Merchandise exports rose by 16.3 per cent to Rs 67.21 billion during the 11 months of fiscal year 2011-12, whereas imports increased by 16.8 per cent to Rs 419.57 billion making a huge trade deficit of Rs 352.36 billion.
"Such exports had increased by 4.9 per cent to Rs 57.78 billion during the same period of the last fiscal year, whereas imports had risen by only six per cent to Rs 359.33 billion during the same period of the last fiscal year," the central bank data revealed.
Total trade deficit during the 11 months of the fiscal year 2011-12 went up by 16.8 per cent to Rs 352.36 billion. Trade deficit had increased by 6.2 per cent during the corresponding period of the previous year. Trade deficit with India increased by 13 per cent during the review period as compared to a growth of 26.2 per cent during the corresponding period of the previous year. Trade deficit with other countries increased by 24.5 per cent in contrast to a drop by 19.4 per cent during the same period of the previous year.
Exports to India went up by 16.7 per cent as compared to an increase of 7.5 per cent during the same period of the last fiscal year, whereas exports to other countries increased by 15.6 per cent.
The increase in exports to India was primarily attributed to the increase in the exports of textiles, cardamom, polyester yarn, copper wire rod and GI pipes, while the increase in exports to other countries was due to the rise in the export of woollen carpets, pashmina, readymade garments, tanned skin and Nepali paper and paper products, it added.

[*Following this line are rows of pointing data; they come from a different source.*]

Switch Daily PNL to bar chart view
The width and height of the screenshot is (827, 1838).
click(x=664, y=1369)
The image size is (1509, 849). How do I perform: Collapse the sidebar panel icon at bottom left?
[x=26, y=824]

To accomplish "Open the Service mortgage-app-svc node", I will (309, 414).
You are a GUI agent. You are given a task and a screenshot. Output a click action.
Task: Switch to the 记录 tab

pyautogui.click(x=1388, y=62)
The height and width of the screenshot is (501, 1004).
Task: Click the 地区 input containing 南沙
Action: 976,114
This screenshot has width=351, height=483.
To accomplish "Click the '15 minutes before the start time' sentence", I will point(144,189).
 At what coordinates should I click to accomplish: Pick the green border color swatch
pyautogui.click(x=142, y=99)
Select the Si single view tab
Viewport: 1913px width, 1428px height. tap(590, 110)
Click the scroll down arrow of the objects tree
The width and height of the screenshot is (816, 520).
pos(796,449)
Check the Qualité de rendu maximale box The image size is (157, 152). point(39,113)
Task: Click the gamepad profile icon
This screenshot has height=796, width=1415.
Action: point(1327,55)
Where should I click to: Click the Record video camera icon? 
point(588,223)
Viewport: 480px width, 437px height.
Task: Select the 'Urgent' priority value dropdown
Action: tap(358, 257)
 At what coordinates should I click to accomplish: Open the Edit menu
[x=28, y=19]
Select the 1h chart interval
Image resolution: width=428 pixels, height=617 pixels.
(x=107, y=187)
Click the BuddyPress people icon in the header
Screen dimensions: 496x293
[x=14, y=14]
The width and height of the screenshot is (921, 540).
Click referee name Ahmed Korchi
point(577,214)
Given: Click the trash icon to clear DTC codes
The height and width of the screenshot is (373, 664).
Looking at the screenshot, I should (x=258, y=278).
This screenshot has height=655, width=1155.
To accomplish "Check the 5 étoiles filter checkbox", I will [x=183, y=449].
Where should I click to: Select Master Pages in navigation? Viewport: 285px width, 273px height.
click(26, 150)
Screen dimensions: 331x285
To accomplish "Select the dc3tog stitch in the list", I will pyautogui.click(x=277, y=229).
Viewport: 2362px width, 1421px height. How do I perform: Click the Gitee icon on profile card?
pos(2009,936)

Imports from India rose by 13.6 per cent as compared to a growth of 22.8 per cent during the same period of the last fiscal year. Likewise, imports from other countries soared by 23.1 per cent against a decline by 16.8 per cent during the same period of the last fiscal, the central bank said, adding that the increase in the import growth led to a slight reduction in the export to import ratio to 16 per cent from 16.1 per cent a year back.
However, the overall Balance of Payment (BoP) recorded its highest ever surplus of Rs 113.22 billion during the 11 months of fiscal year 2011-12 due to current account surplus of Rs 61.56 billion and substantial rise in the growth of remittance and the improvement in the service account.
"Net service account witnessed a surplus of Rs 14.23 billion in contrast to a deficit of Rs 8.69 billion during the same period of the last fiscal year," it said, adding that under services, tourism income rose by 25.5 per cent.
Net transfers registered a growth of 35.2 per cent to Rs 377.1 billion as compared to that of a year back. Under transfers, workers' remittance surged by 39.6 per cent to Rs 320.38 billion as compared to a growth of 10.1 per cent during the same period of the last fiscal year.
Likewise, under the financial account, foreign direct investment of Rs 8.1 billion was recorded against Rs 6.1 billion during the same period a year ago.
The gross foreign exchange reserves surged by 56.9 per cent to Rs 427.01 billion in mid-June 2012. On the basis of the trend of imports, the current level of reserves is sufficient for financing merchandise imports for 11.4 months, and merchandise and service imports for 10.1 months, the central bank added.


Price continues to increase
KATHMANDU: The year-on-year inflation as measured by the consumer price index increased by 9.9 per cent in mid-June 2012 as compared to 8.8 per cent in the same period of the last fiscal year. The indices of food and beverage group and non-food and services group both increased by 9.9 per cent against an increase of 14.3 per cent and 4.3 per cent, respectively in the same period of last fiscal year. While the year-on-year rate of inflation in mid-May was 8.7 per cent, there was additional pressure on consumer price in mid-June 2012 due to the adverse impact on supply arising from the strikes and bandhs as well as the increase in the price of imported commodities because of the significant weakening of the Nepali rupee. As a result, the average inflation rate for the first 11 months has increased to eight per cent.